A TOTAL of 28 autonomous solar luminaires have been installed in different communities on a Greek island which lacks full electricity coverage.
The units also feature built-in passive infrared motion sensor enhances safety by increasing the light level automatically when people or cars are approaching.
When no motion is detected the light level decreases to 30 per cent, reducing energy consumption and increasing battery backup.
Additionally, the remote Leipsoi Island’s playground has been equipped with solar lighting to ensure children can play safely.
The units are Philips SunStay luminaires which combine the solar panel, luminaire, charge controller and battery in one housing.
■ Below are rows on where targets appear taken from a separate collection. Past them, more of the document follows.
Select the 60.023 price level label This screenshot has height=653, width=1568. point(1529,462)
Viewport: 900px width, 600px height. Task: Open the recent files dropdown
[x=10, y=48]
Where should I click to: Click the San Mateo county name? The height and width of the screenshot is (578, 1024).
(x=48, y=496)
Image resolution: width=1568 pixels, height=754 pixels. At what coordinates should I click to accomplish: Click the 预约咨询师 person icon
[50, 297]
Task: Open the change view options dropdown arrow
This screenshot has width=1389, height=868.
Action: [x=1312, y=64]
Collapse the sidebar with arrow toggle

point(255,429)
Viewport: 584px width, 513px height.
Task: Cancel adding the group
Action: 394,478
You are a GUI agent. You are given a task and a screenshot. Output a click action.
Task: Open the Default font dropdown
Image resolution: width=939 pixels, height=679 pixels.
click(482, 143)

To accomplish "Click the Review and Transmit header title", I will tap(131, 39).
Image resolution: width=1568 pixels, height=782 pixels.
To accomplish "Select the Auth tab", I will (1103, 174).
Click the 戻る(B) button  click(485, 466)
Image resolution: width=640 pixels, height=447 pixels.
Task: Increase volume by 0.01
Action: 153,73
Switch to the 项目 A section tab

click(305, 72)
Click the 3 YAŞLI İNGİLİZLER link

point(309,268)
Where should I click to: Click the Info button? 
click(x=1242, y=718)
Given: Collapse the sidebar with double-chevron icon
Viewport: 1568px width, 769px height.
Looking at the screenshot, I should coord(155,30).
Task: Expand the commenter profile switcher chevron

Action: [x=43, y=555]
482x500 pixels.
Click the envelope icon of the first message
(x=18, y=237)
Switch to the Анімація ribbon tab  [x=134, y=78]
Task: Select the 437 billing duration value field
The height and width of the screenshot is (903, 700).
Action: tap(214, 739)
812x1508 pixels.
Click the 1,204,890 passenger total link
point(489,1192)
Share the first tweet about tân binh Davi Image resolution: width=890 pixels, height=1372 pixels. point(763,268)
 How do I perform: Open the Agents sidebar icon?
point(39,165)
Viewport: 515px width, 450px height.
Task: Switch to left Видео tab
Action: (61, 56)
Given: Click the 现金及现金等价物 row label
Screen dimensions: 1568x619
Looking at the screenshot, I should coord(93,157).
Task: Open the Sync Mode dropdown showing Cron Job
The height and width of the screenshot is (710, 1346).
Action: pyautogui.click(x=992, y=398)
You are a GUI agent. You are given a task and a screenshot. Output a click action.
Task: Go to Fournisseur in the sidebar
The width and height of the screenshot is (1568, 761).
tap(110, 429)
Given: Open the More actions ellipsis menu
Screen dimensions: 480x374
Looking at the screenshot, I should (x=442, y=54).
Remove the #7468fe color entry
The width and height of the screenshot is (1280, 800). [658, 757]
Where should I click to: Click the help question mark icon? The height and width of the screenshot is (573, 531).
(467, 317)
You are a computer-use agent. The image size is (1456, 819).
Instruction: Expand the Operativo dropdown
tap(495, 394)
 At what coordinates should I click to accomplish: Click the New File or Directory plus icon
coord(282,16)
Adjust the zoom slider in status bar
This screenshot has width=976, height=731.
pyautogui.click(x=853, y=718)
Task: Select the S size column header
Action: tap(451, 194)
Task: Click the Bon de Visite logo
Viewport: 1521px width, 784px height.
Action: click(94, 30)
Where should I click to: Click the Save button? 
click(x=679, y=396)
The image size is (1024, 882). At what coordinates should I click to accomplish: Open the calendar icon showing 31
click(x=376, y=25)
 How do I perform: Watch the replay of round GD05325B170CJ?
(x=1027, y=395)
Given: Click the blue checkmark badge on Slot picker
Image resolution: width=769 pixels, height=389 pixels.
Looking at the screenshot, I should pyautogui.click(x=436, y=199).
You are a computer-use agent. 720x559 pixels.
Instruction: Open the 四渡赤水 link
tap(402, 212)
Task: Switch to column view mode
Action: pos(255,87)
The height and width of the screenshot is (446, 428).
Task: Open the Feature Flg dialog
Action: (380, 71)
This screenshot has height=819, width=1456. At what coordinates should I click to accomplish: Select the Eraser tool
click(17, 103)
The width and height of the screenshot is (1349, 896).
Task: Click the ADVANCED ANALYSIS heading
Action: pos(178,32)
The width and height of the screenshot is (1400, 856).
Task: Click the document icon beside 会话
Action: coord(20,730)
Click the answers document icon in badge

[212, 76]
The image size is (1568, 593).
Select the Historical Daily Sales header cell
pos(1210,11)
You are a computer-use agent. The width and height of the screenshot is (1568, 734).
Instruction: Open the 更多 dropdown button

‘As we have many hours of sunshine throughout the year this is a very effective and functional solution for those areas on our island that are not connected to the power grid,’ said Mayor Fotis Mangos.
‘Additionally, the lights have such an aesthetic design that they seamlessly blend in with our island’s natural landscape.’
‘Solar lighting is a key part of our commitment to sustainability and to climate action, as we aim to help people move to cleaner technologies,’ said Polydefkis Loukopoulos, country leader Signify Greece and Israel.
‘The expansion of solar lighting in new areas of Greece, strengthens our vision to provide local communities with the security that results from high-quality solar lighting.’
On top of the installation on Leipsoi Island, Signify is planning some additional activities in Greece, donating lighting fixtures and lamps to educational institutions in the Dodecanese, the group of islands in the southeastern Aegean Sea.
This is done through Signify Corporate Social Responsibility, which is committed to light up 10 million lives worldwide, by 2025.